__Data provided__.
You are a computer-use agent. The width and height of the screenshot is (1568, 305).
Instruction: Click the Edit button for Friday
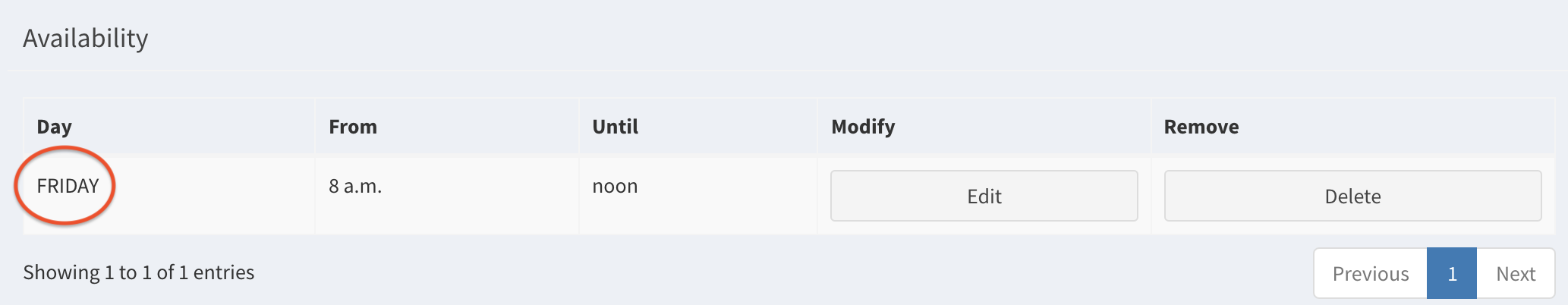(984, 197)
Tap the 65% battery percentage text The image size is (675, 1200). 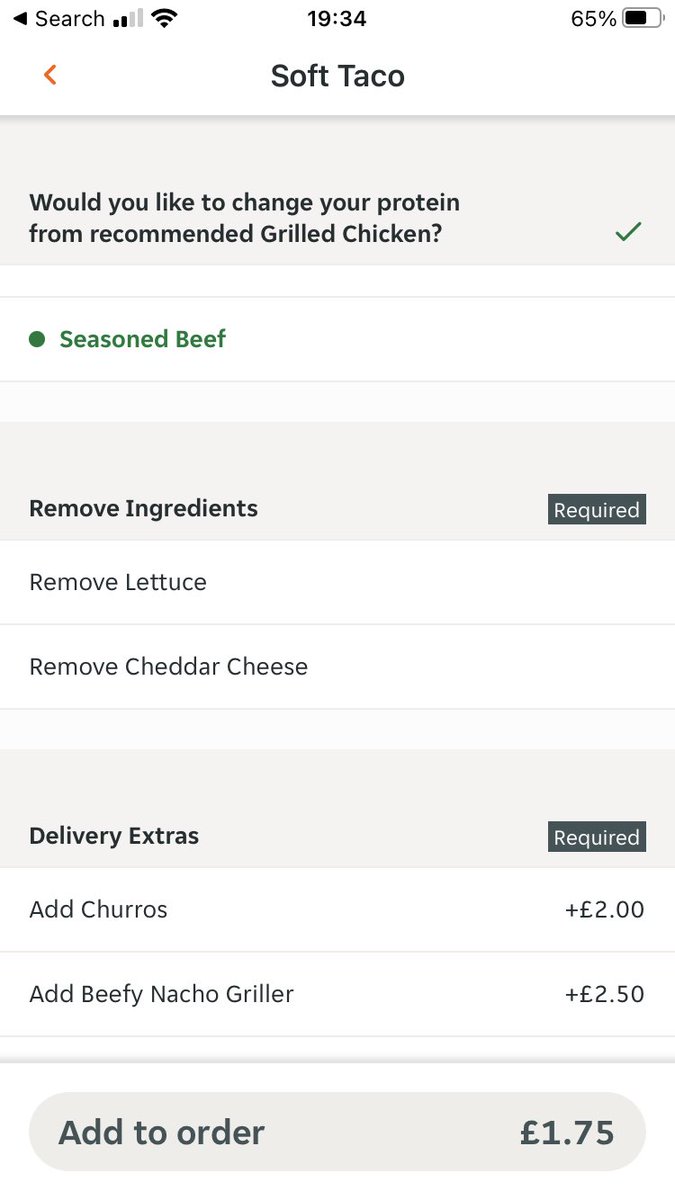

--

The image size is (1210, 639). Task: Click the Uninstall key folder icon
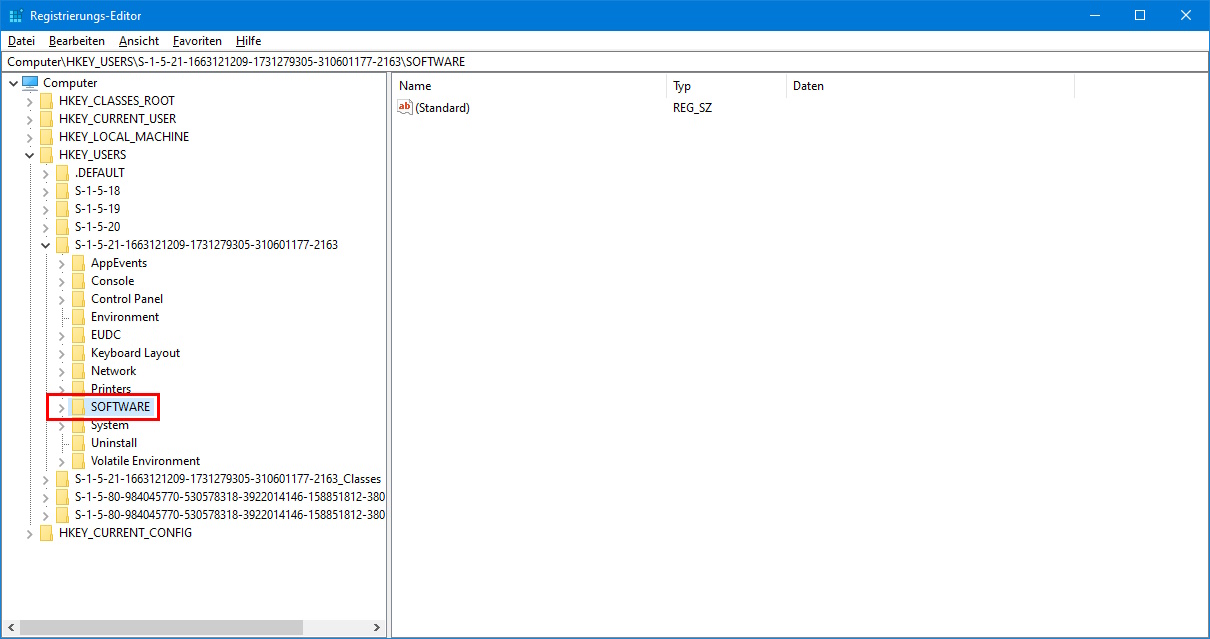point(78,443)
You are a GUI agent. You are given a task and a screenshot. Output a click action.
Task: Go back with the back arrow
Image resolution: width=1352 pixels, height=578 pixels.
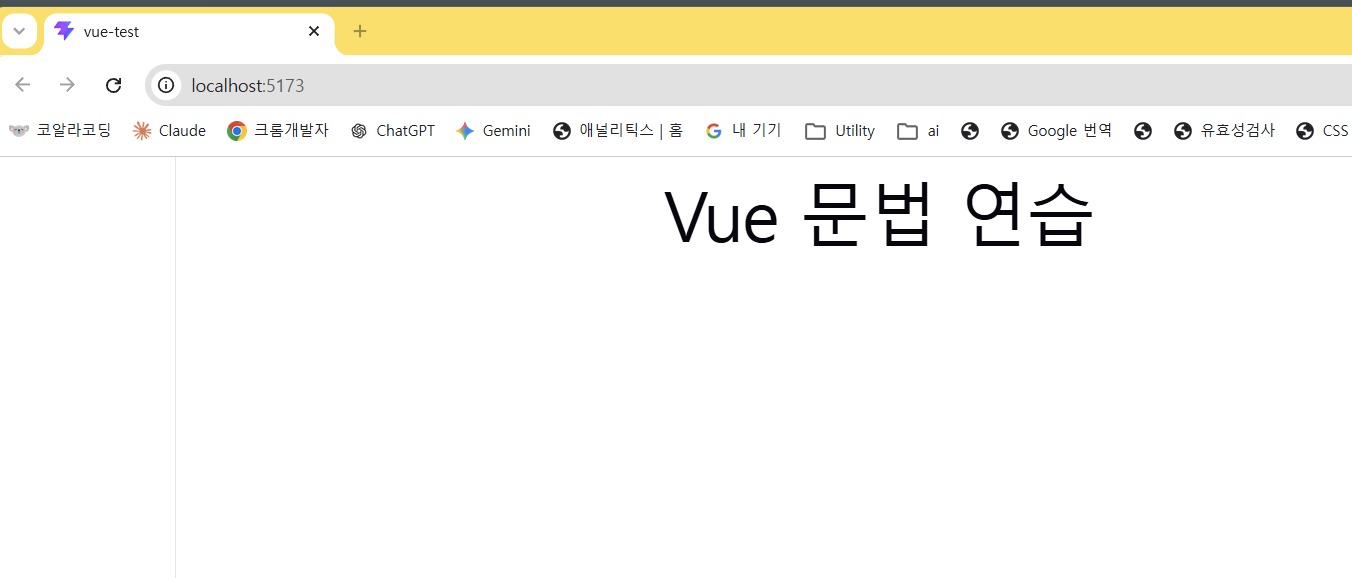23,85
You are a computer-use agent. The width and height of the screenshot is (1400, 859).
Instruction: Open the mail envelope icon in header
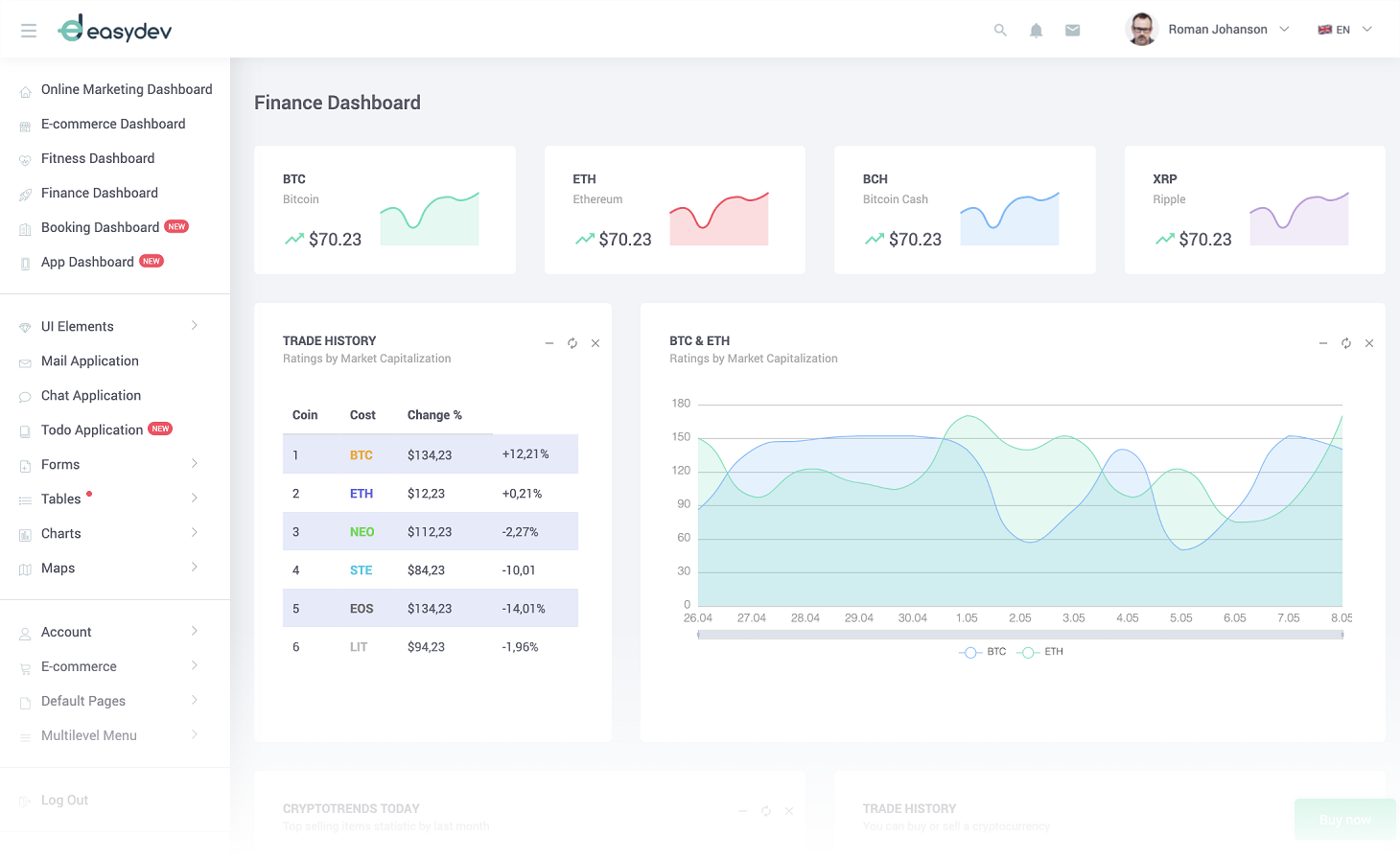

==

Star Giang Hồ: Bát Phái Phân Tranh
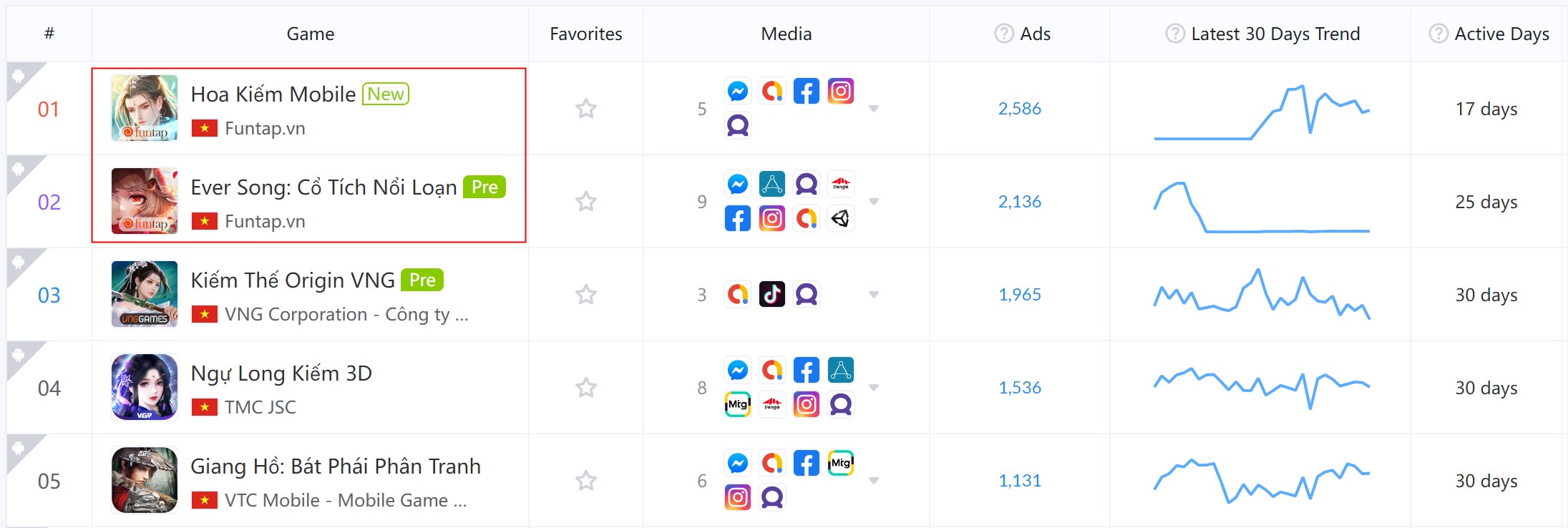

__Your goal__. Reproduce exactly the lines of the data above that run from the line with "Instruction: Click the Edit button for Friday" down to the line with "Tap the 65%", both ends included. Pictures do not belong in the copy.

__Result__.
Instruction: Click the Edit button for Friday
(984, 197)
Tap the 65% battery percentage text The image size is (675, 1200). 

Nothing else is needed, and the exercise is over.